▶ [Written task 1] Reproduce the Ansible Tower passage from "Ansible Job Schedules define" up to and including "continuous convergence workflow.".
▶ [Written task 2]
Answer each item from the Ansible Tower passage, one per line:
(a) What does a Job Template link to an inventory?
(b) In the continuous convergence example, how often does the job schedule apply the desired state configuration?
(c) Why does the example convention say not to apply variables at the host inventory level?

▶ [Passage to read]
• • •
Ansible Tower Inventory Groups define sub-sets of hosts within the larger Inventory.  These subsets can then be used to limit the scope of a playbook job.  One option is to group hosts within an Inventory by function.  For example, the hosts for web servers may be in one Inventory Group and the hosts for databases may be in another Inventory Group.  This enables one playbook to target one inventory group.  Inventory groups effectively provide metadata labels for hosts in the Inventory.

An Ansible Job Template determines the configuration to be applied to hosts.  The Job Template links a playbook from a project to an inventory.   The inventory scope can be optionally further limited by specifying inventory group limits.  A Job Template can be invoked either on an ad-hoc basis or via a recurring schedule.

Ansible Job Schedules define the time and frequency at which the configuration specified in the Job Template is applied.  Each Job Template can be associated with one or more Job Schedules.  A schedule supports either once-off execution, for example during a defined change window, or regularly recurring execution.  A job schedule that applies the desired state configuration with a frequency of 30 minutes provides an example of a job schedule used for a continuous convergence workflow.

“Real” Infrastructure

An Ansible Job Instance defines a single invocation of an Ansible Job Template, both for scheduled and ad-hoc invocations of the job template.  Outside of Ansible Tower, the Job Instance is the equivalent of executing the ansible-playbook command using an inventory file.

Host is the actual target infrastructure resources configured by the job instance, applying an ansible playbook of included roles.

A note on Ansible Variables

As with other features of Ansible and Ansible Tower, variables also offer flexibility in defining parameters and context when applying a configuration.  In addition to declaring and defining variables in roles and playbooks, variable definitions can also be defined in Ansible Tower job templates, inventory and inventory groups, and individual hosts.  Given the plethora of options for variable definition locations, without a set of conventions for managing variable values, debugging runtime issues with roles and playbooks can become difficult.  E.g. which value defined at which location was used when applying the role?

One example of variable definitions conventions could include:

  • Variables shall be given default values in the role, .e.g. in the ../defaults/main.yml file.
  • If the variable must have a ‘real’ value supplied when applying the playbook, the variable shall be defined with an obvious placeholder value which will fail if not overridden.
  • Variables shall be described in the role README.md documentation
  • Do not apply variables at the host inventory level as host inventory can be transient.
  • Variables that select specific capabilities within a role shall be defined at the Ansible Tower Inventory Group.  For example, a role contains the configuration definition for both master and work nodes.  The Inventory Group variables are used to indicate which hosts must have the master configuration and applied and which must have the worker configuration applied.
• • •
▶ [Information provided]
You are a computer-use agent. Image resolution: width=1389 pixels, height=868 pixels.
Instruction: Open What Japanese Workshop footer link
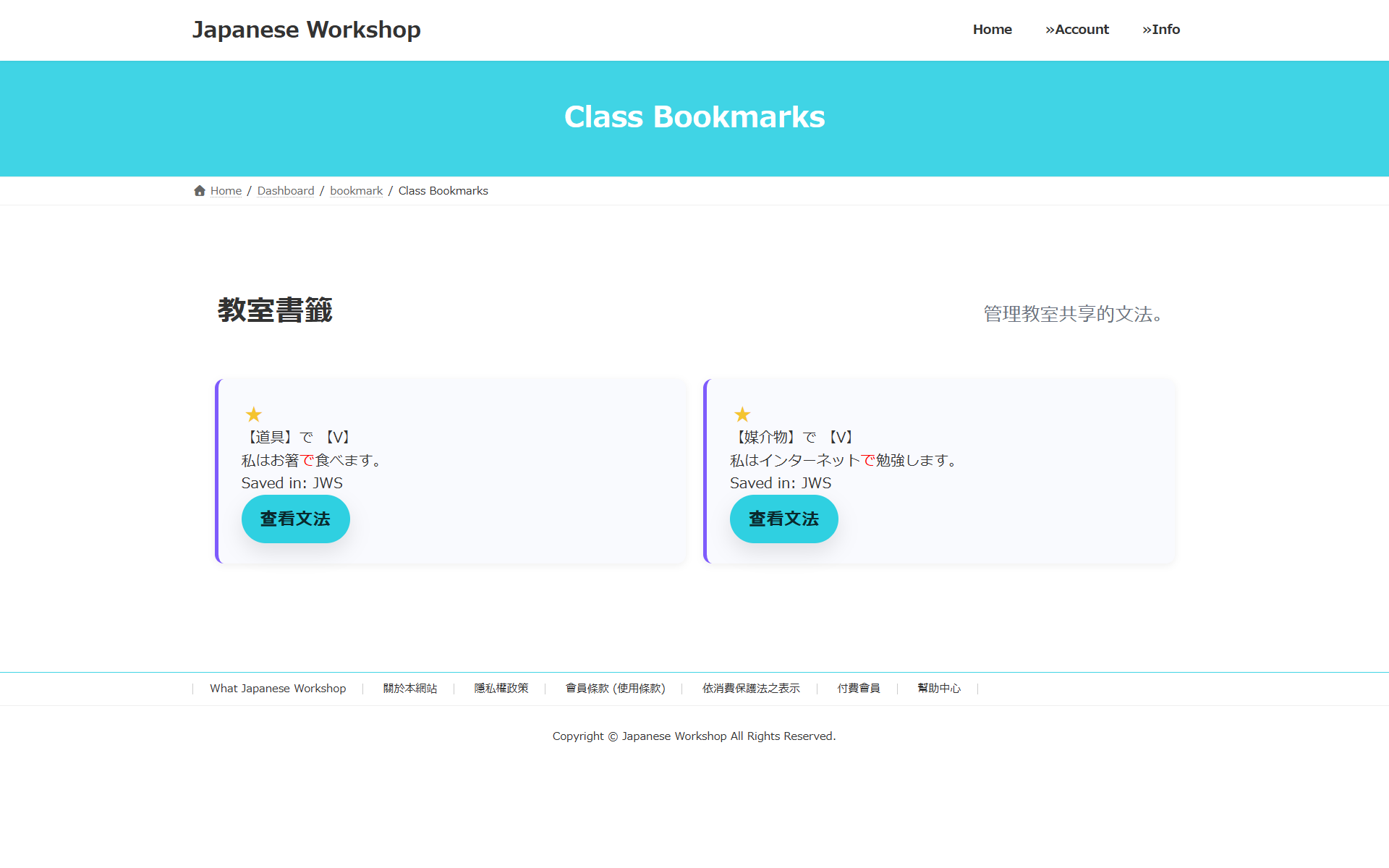[278, 689]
• • •
▶ [Expected output 1]
Ansible Job Schedules define the time and frequency at which the configuration specified in the Job Template is applied.  Each Job Template can be associated with one or more Job Schedules.  A schedule supports either once-off execution, for example during a defined change window, or regularly recurring execution.  A job schedule that applies the desired state configuration with a frequency of 30 minutes provides an example of a job schedule used for a continuous convergence workflow.

▶ [Expected output 2]
(a) A playbook from a project.
(b) Every 30 minutes.
(c) Because host inventory can be transient.